Well, while we are on the subject of transgenics, the current news byte seems to be right on target. The latest in transgenic technology also represents a break-through in the development of animal models for testing of viral diseases. Scientists at the Salk institute in La Jola have managed to develop a mouse that has a human liver. This research was carried out principally by Dr. Inder Verma.What this means is, that the animal now sports a liver that is made up almost entirely of human hepatocytes. This will make it easier to use this mouse as a model to study human viruses affecting the liver such as Hepatitis B and C.

THe Humanised Mouse !

THe Humanised Mouse !

The problem with viruses is their host specificity. What this simply means is, viruses attacking a human being will generally have no effect on a mouse and vice versa. While this is good as the non- human viruses will not spread rapidly and infect humans, it does present substantial problems to scientists trying to study the pathology of human viruses and developing vaccines and drugs for the same. Since one cannot test therapies directly on human beings, a viable alternative needs to be provided. In the past, we have experimented with using in vitro cell cultures; liver cells grown in a Petri dish. However, this model has severe limitations due to the lack of proper organ structure and complete absence of the kind of interactions between cells and organs seen in a complete organism. Alternatives to this were to use animals such as mice that completely lacked a viable immune system (nude mice) for studying tumors of human origin. The tumors would be transplanted into these mice and their effects and probable curative measure would be studied.

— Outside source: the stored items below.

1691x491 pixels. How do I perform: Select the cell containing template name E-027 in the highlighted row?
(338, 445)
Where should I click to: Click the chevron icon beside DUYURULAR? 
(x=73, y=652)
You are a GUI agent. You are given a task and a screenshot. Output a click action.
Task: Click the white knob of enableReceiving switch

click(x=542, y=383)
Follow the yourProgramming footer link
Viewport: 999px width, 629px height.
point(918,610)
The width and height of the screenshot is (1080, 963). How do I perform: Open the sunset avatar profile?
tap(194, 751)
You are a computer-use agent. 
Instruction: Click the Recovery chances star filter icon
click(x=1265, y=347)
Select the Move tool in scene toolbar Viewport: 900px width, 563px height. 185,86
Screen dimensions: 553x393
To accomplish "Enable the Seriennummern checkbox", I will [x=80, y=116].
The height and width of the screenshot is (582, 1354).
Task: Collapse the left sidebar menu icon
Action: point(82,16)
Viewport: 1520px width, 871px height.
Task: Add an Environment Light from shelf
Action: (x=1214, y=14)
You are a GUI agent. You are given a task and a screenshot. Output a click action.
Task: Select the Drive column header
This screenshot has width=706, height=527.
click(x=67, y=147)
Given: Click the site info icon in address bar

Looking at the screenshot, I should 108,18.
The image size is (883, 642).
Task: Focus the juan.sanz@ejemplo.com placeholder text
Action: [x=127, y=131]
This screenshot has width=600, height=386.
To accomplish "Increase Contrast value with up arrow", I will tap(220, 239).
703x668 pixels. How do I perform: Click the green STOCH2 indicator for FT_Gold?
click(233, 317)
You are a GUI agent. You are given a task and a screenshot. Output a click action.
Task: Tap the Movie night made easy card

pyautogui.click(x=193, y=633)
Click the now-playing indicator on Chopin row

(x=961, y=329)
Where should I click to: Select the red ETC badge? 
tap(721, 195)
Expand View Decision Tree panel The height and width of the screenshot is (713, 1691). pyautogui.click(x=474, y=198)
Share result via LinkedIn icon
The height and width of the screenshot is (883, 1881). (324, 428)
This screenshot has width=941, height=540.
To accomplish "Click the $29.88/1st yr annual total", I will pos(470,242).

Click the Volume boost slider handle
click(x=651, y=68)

However, this model has its side effects too. As Dr. Inder says, clinically speaking, a tumor does not start by acquiring millions of tumor cells from outside the system. It starts with one or two or ten cells that have lost control of their cell division cycle and hence keep on multiplying uncontrollably to give rise to a tumor. So, to that extent, transplanting a tumor into a mouse is really a fundamentally different process and may not yield real-time data as needed. However, with this new model where the mouse liver cells are literally taken over by human liver cells (Hepatocytes) so that they overgrow to give a liver that is almost entirely human, we will be able to study the actual process of tumorigenesis or viral infections along with the possible cures and vaccination methods.